▸ WHAT IS NEEDED
Copy out every line in the rows below that contains the word "beside", matching its case exactly.

[Entries taken from a collection]
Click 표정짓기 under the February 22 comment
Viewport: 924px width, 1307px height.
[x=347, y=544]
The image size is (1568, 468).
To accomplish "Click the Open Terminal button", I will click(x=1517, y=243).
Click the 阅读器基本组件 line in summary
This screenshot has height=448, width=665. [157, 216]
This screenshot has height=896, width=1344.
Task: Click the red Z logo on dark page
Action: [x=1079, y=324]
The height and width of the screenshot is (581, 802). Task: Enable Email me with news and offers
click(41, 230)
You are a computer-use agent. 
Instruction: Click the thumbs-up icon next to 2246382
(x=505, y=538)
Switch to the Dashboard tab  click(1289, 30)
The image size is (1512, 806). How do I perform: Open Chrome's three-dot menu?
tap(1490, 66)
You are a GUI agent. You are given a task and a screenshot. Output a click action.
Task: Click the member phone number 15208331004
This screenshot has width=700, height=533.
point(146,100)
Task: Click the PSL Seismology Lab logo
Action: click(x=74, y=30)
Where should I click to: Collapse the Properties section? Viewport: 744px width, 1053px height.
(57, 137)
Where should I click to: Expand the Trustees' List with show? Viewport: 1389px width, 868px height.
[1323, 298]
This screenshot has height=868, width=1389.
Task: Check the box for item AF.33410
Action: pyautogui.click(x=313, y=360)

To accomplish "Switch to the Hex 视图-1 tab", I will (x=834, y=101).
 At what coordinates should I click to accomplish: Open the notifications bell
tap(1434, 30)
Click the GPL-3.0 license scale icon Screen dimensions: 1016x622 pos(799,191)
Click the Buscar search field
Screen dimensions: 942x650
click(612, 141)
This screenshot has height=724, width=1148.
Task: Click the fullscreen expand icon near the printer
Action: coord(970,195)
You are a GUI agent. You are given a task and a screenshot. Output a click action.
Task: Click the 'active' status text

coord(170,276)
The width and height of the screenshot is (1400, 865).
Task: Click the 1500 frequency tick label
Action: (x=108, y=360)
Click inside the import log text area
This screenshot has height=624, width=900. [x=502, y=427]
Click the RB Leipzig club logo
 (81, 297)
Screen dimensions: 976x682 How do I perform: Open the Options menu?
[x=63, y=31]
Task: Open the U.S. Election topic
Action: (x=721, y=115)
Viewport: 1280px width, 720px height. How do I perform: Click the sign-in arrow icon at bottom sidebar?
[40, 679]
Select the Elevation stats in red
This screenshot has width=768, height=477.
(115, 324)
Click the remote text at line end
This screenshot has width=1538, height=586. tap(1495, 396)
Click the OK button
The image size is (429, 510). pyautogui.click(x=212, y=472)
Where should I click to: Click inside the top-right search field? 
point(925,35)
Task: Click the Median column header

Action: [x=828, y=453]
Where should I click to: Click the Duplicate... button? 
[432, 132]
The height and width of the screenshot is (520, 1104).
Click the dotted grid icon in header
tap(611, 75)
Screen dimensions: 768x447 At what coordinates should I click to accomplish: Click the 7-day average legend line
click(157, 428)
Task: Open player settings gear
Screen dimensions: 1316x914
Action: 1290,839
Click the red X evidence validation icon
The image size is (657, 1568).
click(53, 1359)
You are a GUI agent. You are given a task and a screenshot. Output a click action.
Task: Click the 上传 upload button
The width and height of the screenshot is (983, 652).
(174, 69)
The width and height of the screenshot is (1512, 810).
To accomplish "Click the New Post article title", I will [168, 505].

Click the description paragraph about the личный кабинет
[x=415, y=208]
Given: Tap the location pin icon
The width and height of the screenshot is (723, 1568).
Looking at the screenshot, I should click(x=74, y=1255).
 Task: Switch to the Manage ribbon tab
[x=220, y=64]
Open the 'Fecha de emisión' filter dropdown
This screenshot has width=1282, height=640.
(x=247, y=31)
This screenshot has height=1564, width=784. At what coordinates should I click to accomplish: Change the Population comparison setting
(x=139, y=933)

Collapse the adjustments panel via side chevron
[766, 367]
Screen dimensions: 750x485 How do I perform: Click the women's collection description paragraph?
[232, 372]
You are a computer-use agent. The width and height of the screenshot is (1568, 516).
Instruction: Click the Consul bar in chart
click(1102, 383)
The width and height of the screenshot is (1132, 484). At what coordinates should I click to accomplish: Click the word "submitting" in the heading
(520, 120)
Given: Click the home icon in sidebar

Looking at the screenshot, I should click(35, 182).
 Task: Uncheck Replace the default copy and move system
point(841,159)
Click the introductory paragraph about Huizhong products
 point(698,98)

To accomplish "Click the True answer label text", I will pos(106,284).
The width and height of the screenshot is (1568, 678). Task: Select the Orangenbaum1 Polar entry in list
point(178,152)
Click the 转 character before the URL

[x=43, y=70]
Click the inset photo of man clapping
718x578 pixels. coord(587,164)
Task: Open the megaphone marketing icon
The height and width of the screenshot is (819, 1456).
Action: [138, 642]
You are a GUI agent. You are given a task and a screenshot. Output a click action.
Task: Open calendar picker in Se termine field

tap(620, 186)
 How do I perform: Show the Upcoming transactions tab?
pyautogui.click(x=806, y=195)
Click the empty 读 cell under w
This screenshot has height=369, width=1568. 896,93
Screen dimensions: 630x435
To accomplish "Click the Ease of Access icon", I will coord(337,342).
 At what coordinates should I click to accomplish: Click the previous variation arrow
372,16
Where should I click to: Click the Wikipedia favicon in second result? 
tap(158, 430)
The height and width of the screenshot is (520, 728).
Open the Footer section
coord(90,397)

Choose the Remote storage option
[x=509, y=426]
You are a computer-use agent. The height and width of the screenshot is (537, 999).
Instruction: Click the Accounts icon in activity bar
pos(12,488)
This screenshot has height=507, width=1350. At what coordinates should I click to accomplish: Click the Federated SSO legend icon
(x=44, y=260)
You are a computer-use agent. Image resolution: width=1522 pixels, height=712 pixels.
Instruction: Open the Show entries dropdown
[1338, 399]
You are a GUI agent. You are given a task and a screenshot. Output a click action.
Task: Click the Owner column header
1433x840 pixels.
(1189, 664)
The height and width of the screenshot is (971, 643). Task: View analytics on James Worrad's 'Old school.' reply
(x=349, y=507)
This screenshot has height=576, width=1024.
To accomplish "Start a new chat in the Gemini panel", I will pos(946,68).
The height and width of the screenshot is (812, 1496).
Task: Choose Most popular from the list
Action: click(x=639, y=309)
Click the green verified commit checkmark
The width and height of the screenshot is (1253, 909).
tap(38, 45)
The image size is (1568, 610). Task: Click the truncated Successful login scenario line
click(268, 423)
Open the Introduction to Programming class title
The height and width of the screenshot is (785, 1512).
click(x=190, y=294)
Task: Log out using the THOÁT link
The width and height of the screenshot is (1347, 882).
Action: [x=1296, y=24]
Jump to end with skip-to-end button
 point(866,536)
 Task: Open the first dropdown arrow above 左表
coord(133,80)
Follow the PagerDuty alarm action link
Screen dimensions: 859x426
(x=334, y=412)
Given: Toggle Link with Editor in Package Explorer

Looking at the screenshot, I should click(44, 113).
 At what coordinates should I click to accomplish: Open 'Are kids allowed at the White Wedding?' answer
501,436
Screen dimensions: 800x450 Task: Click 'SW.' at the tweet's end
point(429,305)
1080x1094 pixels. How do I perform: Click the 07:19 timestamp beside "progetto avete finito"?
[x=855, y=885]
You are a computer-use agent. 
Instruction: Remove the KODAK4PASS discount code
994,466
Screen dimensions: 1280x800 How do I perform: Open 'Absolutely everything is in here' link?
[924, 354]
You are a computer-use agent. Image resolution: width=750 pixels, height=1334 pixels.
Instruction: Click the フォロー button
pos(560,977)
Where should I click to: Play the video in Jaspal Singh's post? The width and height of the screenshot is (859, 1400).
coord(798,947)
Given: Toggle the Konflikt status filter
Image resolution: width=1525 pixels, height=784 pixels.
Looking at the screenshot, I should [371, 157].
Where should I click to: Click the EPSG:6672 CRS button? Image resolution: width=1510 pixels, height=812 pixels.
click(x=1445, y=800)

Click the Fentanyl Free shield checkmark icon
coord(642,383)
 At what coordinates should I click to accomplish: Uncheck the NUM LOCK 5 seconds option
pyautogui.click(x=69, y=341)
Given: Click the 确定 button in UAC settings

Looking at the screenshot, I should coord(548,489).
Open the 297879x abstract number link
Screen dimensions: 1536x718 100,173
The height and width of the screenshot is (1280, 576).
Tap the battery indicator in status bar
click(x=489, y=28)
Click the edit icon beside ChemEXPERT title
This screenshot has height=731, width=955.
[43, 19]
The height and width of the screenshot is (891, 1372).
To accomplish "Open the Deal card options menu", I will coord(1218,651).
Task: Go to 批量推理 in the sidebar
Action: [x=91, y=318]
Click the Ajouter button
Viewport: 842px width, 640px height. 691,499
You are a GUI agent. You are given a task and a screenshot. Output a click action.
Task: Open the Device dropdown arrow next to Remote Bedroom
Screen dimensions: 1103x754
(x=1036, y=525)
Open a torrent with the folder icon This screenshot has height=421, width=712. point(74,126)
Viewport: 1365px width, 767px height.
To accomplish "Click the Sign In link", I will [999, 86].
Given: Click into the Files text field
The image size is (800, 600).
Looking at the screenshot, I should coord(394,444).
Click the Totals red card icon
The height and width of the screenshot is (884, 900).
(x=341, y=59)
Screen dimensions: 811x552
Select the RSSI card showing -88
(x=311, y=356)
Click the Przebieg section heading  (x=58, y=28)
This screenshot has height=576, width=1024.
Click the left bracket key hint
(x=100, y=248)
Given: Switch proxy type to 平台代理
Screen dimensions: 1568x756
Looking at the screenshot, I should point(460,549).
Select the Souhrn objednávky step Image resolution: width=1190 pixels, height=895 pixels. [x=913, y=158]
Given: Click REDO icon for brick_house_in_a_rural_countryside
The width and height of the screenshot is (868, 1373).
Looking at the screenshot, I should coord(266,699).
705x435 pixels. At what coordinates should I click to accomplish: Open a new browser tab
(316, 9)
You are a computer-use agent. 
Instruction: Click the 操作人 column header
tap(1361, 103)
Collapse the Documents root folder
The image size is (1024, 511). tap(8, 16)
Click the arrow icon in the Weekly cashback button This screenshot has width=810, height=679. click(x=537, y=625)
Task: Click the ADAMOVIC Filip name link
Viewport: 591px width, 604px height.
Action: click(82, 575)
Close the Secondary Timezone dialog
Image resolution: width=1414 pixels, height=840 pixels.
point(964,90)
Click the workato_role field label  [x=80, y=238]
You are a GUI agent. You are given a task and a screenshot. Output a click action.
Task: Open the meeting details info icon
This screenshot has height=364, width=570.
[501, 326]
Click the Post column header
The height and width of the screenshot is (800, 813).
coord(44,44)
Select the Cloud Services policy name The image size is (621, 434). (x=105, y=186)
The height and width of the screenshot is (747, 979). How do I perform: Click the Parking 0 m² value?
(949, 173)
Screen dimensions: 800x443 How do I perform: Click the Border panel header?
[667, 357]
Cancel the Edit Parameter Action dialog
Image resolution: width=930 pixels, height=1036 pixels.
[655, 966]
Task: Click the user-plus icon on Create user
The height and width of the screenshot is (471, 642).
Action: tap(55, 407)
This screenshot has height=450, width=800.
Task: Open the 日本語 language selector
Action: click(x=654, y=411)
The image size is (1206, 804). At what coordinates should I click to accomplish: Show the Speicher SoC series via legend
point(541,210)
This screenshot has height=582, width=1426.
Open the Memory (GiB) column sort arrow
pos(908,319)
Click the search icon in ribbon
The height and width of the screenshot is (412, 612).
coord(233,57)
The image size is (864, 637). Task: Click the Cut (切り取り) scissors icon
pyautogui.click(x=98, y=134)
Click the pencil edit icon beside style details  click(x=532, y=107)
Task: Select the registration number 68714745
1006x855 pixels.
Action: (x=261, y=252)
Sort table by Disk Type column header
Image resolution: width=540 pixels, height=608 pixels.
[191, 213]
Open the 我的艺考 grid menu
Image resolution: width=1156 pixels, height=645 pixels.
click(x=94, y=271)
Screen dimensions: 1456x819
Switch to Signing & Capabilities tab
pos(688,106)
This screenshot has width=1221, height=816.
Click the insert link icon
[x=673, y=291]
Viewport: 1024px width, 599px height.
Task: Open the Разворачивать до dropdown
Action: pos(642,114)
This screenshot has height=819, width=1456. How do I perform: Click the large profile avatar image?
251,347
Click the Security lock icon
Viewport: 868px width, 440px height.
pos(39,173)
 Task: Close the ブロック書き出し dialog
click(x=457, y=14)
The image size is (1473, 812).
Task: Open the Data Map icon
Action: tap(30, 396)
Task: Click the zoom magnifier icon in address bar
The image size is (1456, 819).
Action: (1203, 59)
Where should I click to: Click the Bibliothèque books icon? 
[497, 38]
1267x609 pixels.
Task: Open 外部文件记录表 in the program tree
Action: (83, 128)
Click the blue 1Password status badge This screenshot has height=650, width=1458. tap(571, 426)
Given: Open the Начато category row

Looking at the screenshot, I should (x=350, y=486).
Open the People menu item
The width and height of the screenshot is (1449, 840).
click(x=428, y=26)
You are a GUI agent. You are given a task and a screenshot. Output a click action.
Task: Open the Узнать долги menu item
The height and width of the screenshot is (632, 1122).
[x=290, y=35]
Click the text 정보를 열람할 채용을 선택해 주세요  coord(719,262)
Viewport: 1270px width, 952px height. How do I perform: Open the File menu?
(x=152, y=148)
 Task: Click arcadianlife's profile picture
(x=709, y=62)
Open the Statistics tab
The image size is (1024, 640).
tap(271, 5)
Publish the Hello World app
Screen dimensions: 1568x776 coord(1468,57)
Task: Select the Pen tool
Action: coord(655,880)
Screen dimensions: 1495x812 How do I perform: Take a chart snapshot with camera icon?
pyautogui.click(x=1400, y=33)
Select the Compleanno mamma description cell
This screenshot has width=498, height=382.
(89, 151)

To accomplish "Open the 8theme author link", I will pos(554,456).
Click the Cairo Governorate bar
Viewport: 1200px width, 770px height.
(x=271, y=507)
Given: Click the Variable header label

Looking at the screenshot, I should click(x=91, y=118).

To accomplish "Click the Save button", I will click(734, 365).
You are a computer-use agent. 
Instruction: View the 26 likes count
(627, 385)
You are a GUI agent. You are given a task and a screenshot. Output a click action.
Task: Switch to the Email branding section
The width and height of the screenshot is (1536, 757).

▸ FINAL RESULT
1080x1094 pixels. How do I perform: Click the 07:19 timestamp beside "progetto avete finito"?
Click the edit icon beside ChemEXPERT title
Click the pencil edit icon beside style details  click(x=532, y=107)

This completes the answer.